→ Dataset content
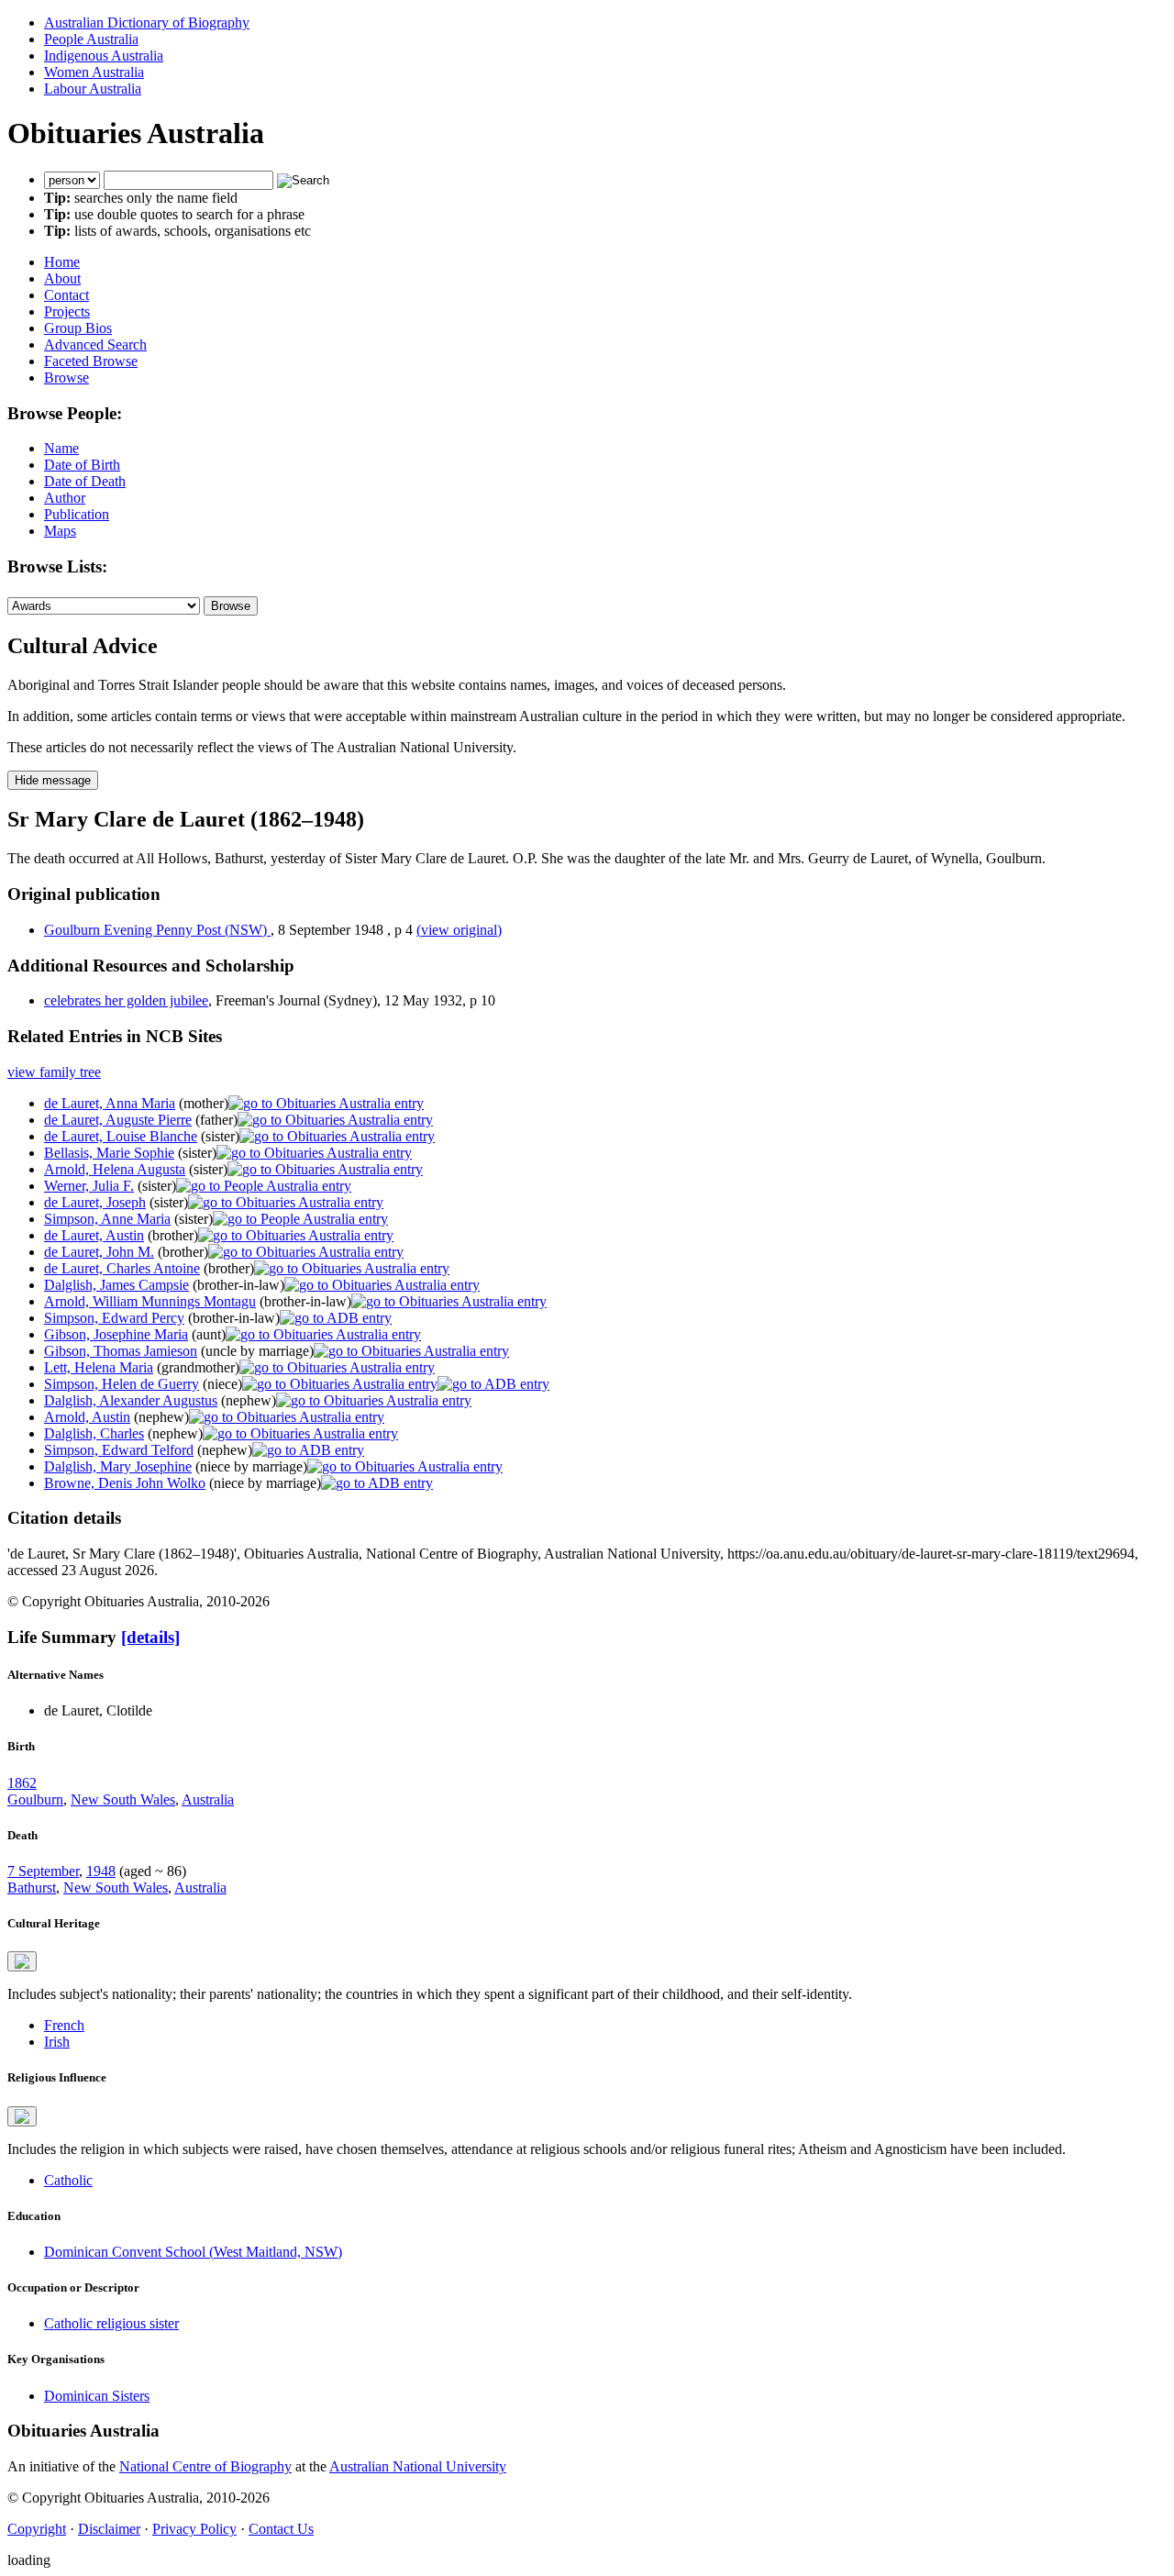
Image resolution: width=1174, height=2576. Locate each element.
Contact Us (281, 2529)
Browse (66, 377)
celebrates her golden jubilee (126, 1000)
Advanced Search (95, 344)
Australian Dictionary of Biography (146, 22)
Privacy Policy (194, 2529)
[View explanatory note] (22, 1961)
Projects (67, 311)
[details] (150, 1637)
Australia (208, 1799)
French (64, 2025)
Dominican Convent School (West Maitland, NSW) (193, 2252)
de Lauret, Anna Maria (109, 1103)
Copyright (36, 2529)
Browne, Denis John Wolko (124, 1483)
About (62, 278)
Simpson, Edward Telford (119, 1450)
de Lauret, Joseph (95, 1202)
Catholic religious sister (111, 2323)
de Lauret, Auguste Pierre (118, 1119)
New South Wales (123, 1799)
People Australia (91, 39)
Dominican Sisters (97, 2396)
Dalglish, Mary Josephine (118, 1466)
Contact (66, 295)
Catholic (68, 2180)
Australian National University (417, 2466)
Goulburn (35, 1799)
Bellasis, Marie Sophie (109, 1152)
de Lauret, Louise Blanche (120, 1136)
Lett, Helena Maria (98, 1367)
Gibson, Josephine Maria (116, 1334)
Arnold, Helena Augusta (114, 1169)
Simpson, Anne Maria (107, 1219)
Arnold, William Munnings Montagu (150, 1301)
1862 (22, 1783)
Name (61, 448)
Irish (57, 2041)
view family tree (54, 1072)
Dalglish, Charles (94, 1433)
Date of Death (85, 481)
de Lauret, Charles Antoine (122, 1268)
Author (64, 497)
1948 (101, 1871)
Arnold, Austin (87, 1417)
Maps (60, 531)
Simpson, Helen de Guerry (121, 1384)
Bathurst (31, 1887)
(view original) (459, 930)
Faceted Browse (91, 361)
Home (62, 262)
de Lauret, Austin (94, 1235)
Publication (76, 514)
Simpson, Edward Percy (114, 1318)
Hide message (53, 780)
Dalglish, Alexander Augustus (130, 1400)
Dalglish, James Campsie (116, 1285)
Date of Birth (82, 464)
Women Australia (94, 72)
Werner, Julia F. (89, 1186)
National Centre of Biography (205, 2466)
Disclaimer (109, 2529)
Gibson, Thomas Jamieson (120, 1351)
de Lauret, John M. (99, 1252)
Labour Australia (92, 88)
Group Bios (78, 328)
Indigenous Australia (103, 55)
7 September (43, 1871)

→ Your objective
Print precisely the lines from the one with "1862 (22, 1783)" through the end of the data above, adding nothing.

→ Output of the exercise
1862 (22, 1783)
Name (61, 448)
Irish (57, 2041)
view family tree (54, 1072)
Dalglish, Charles (94, 1433)
Date of Death (85, 481)
de Lauret, Charles Antoine (122, 1268)
Author (64, 497)
1948 (101, 1871)
Arnold, Austin (87, 1417)
Maps (60, 531)
Simpson, Helen de Guerry (121, 1384)
Bathurst (31, 1887)
(view original) (459, 930)
Faceted Browse (91, 361)
Home (62, 262)
de Lauret, Austin (94, 1235)
Publication (76, 514)
Simpson, Edward Percy (114, 1318)
Hide message (53, 780)
Dalglish, Alexander Augustus (130, 1400)
Dalglish, James Campsie (116, 1285)
Date of Birth (82, 464)
Women Australia (94, 72)
Werner, Julia F. (89, 1186)
National Centre of Biography (205, 2466)
Disclaimer (109, 2529)
Gibson, Thomas Jamieson (120, 1351)
de Lauret, John M. (99, 1252)
Labour Australia (92, 88)
Group Bios (78, 328)
Indigenous Australia (103, 55)
7 September (43, 1871)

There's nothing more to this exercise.